Active particles production by pulsed nanosecond discharge in ambient air. Quenching of electronically excited states of nitrogen by O_2 molecules and O(~3P) atoms

摘要

The results of a numerical study of kinetic processes initiated by pulsed nanosecond discharge in atmospheric-pressure air are presented. The calculations of temporal dynamics of electron concentration, density of atomic oxygen, vibrational distribution function of nitrogen molecules, and gas temperature agree with the experimental data. It was shown that quenching of electronically excited states of nitrogen N_2(B~3Π_g), N_2(C~3Π_u), N_2(a'~1Σ_u~-) by oxygen molecules leads to the dissociation of O_2. This conclusion is based on the comparison of calculated dynamics of atomic oxygen in air, excited by pulsed nanosecond discharge, with experimental data. In air plasma at high dissociation degree of oxygen molecules, relaxation of electronic energy of atoms and molecules in reactions with O atoms becomes extremely important. Active production of NO molecules and fast gas heating in the discharge plasma due to the quenching of electronically excited N_2(B~3Π_g, C_3Π~_u, a'~1Σ_u~-) molecules by oxygen atoms should be noted here. Owing to the high O atoms density, negative ions are efficiently destroyed in the discharge afterglow. As a result, the decay of plasma in the afterglow is determined by electron-ion and ion-ion recombination, and the electron density in the region of high O -atoms density remains relatively high between the pulses. This is the reason why the next pulse does not lead to the streamer formation, but instead the Townsend mechanism of the discharge is initiated.
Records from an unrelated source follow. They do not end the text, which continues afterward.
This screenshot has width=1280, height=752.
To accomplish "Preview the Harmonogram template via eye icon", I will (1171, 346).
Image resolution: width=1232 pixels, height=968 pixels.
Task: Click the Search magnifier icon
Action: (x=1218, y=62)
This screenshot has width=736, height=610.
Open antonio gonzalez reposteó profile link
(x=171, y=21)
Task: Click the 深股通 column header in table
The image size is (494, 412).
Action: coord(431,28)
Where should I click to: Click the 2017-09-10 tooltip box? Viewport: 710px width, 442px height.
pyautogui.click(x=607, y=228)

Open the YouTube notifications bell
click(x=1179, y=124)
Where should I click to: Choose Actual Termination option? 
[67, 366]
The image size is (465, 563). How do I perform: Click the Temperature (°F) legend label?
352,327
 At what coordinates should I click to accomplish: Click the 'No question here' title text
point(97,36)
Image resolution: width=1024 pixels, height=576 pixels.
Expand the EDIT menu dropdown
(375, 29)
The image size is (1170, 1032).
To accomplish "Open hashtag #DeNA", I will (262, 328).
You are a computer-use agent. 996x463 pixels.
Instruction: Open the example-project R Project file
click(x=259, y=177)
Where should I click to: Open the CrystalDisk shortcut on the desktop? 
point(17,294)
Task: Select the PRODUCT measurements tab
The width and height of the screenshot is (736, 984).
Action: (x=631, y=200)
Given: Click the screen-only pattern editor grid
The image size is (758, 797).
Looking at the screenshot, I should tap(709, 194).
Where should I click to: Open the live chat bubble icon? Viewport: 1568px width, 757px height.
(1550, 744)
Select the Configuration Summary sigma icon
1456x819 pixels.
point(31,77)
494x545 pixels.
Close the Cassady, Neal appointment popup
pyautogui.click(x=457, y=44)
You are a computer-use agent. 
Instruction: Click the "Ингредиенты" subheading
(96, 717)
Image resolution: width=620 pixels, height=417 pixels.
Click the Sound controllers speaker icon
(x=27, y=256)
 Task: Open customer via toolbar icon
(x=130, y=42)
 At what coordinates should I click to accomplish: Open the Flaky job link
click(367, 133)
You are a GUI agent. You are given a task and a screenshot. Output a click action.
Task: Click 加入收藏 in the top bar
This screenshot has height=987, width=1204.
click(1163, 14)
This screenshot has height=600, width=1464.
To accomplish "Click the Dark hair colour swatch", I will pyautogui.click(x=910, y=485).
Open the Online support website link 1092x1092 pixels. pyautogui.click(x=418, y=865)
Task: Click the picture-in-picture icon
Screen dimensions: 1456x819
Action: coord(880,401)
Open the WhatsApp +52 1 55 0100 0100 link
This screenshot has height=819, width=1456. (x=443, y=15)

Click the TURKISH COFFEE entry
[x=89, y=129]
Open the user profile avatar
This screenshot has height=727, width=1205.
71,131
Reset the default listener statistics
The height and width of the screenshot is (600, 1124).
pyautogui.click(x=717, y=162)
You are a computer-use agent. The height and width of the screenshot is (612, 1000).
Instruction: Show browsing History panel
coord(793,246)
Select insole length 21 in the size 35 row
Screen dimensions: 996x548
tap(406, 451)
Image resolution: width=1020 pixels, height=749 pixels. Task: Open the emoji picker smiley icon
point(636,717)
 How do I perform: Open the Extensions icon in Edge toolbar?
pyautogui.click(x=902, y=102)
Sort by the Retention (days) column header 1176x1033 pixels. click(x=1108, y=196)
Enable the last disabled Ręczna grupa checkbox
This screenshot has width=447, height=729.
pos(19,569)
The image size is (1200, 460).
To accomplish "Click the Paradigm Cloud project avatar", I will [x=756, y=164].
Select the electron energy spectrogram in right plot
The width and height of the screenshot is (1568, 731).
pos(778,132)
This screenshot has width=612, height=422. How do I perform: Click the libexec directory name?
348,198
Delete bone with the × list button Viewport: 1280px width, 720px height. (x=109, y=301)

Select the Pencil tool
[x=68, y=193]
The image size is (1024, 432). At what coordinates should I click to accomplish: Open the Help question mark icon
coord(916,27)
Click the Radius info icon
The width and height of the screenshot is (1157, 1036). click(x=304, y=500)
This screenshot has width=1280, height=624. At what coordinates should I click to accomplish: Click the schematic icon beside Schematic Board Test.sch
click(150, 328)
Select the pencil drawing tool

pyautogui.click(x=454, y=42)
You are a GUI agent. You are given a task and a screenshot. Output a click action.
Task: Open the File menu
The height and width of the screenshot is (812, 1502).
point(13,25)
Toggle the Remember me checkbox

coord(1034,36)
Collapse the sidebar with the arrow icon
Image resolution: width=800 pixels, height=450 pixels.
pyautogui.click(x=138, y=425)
An increase of vibrational temperature of nitrogen molecules at the periphery of plasma channel at time delay t = 1 - 30 μs after the discharge was obtained. This is due to the intense gas heating and as a result, gas-dynamic expansion of a hot gas channel. Vibrationally excited N_2(v) molecules produced near the discharge axis moves from the axial region to the periphery. Consequently, at the periphery the vibrational temperature of nitrogen molecules is increased.